━━ Extracted entries

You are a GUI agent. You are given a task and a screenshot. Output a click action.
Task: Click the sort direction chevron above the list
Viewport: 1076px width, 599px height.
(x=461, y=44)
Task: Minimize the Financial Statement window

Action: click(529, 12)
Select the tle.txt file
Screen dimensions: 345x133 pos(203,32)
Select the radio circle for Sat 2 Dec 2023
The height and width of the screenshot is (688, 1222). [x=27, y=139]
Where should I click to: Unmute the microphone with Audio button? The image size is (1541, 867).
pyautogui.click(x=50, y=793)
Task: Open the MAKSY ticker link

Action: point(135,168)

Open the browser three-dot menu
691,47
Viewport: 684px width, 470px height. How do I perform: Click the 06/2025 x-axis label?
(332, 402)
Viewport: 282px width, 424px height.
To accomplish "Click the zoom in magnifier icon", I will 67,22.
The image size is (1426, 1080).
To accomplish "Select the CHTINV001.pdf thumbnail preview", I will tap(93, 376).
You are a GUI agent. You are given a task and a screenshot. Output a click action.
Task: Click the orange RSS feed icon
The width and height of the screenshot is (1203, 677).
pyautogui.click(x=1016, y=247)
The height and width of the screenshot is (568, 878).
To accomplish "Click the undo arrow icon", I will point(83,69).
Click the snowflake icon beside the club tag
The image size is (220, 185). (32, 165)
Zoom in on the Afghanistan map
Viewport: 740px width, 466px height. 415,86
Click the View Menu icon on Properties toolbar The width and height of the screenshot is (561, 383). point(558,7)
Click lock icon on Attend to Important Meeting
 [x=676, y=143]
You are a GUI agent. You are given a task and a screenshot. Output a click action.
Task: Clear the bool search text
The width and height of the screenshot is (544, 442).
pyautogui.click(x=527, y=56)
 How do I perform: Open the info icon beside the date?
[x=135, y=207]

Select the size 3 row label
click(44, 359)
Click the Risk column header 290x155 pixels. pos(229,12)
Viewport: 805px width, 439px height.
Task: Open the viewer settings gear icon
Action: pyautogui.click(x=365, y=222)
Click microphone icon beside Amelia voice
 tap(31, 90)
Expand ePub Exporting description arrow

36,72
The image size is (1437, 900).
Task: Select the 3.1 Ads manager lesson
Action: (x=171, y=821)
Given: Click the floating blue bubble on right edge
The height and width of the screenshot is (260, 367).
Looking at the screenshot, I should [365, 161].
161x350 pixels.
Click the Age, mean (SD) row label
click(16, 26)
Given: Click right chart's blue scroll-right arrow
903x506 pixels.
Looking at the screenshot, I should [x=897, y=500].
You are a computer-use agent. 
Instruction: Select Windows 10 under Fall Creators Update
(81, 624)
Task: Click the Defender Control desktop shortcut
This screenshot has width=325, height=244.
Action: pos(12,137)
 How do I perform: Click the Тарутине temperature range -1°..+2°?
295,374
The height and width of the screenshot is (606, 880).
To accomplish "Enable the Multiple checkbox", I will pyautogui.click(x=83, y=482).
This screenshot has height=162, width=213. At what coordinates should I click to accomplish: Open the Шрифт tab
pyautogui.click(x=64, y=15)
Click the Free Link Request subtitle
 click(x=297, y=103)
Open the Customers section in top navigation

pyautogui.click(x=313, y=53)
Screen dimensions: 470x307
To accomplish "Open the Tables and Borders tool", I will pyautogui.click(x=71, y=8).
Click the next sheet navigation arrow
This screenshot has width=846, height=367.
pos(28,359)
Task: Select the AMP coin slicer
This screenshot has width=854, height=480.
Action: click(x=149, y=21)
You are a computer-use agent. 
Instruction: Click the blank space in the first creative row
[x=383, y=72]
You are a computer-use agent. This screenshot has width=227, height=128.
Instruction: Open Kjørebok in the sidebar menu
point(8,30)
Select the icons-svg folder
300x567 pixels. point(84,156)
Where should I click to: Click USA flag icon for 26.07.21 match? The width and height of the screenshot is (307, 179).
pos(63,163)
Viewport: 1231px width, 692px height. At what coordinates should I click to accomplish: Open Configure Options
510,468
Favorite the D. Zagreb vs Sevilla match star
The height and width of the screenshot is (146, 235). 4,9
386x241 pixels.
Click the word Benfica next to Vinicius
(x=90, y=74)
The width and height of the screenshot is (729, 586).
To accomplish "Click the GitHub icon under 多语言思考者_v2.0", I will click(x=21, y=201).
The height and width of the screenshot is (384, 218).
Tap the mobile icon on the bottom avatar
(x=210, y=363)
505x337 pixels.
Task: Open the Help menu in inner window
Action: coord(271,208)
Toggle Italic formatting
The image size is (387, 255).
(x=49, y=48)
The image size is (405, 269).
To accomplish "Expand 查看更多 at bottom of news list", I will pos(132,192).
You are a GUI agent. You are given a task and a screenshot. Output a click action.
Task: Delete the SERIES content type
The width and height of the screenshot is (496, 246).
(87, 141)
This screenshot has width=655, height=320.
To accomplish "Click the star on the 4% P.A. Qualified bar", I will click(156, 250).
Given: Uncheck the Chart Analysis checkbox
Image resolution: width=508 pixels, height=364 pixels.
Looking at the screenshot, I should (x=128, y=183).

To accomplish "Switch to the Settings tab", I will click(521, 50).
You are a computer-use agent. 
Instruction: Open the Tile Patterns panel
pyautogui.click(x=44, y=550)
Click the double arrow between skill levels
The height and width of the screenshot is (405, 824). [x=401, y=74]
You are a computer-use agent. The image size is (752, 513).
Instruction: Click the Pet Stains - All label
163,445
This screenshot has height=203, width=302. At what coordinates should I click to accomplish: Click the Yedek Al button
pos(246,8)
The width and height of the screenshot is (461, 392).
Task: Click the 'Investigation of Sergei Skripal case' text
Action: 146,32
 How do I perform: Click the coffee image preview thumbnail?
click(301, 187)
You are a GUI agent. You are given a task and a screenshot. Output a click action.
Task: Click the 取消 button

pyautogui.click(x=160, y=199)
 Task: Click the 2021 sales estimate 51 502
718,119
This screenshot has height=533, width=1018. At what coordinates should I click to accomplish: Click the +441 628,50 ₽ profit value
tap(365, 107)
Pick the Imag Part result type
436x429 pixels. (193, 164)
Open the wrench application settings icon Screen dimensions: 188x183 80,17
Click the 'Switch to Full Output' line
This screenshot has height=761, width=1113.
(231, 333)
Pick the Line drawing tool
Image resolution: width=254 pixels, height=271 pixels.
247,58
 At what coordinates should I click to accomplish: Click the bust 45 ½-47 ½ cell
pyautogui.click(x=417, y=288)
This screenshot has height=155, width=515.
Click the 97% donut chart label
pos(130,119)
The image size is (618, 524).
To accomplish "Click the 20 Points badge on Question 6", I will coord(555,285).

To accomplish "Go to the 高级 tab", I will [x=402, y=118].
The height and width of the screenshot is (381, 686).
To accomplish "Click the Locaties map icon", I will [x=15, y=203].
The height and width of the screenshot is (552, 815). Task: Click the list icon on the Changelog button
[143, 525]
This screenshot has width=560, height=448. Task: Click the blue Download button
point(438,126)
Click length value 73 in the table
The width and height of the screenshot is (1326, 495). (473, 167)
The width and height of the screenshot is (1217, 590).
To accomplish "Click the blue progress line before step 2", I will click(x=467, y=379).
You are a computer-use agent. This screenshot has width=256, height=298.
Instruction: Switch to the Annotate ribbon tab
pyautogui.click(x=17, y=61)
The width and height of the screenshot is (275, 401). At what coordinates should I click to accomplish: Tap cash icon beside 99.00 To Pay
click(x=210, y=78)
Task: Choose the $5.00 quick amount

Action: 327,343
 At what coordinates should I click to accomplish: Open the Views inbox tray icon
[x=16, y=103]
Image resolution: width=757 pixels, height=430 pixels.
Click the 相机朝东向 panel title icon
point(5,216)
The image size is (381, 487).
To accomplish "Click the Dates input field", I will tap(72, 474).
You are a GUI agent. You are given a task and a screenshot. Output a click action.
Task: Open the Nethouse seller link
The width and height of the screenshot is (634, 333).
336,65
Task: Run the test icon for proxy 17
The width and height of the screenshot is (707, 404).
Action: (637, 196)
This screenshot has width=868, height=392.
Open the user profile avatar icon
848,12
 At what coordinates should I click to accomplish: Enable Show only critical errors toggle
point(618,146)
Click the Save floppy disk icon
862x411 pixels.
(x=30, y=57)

━━━━

**Work item:** Count, and answer with the number only: how many lines of the data include the string "right"?

**Answer to the problem:** 2